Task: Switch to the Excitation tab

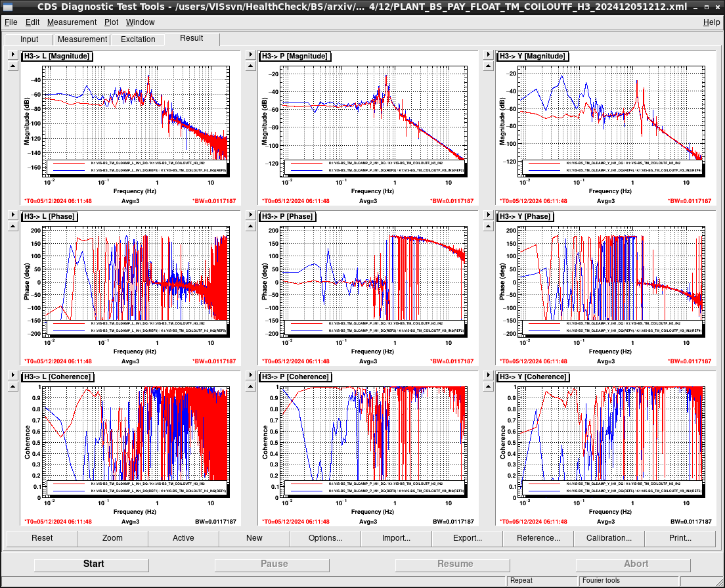Action: click(138, 39)
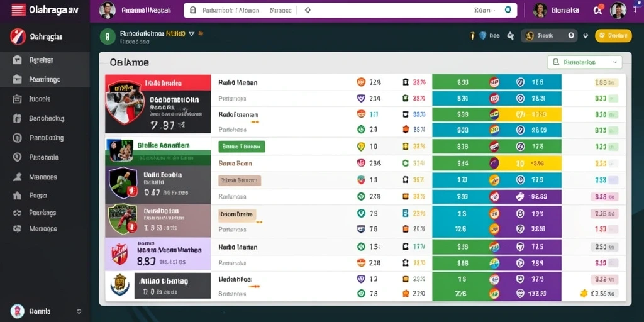Click the green circular badge beside the page title
Viewport: 644px width, 322px height.
pos(107,36)
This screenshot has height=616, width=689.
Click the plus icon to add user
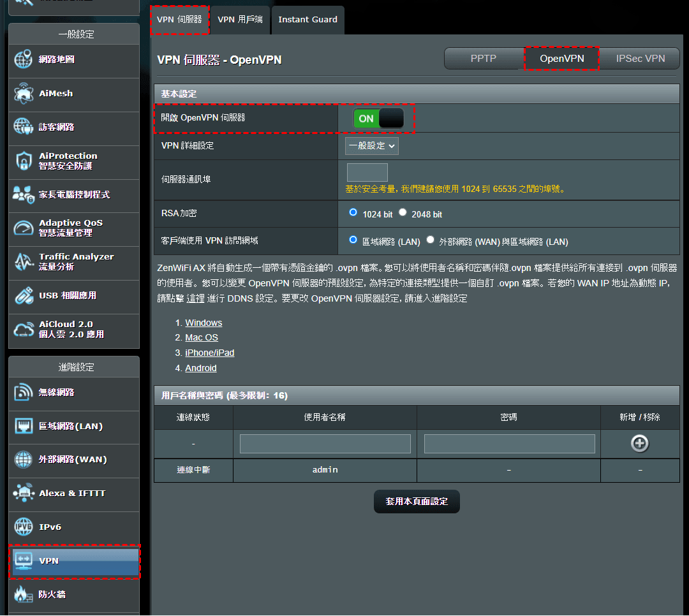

◇ ◇ ◇ ◇ ◇

◆ What the task requires ◆
Once the line containing "This screenshot has height=616, width=689." has been found, write out exactly that line and each one after it through the end of the data, leaving out every picture.

◆ Solution to this task ◆
This screenshot has height=616, width=689.
Click the plus icon to add user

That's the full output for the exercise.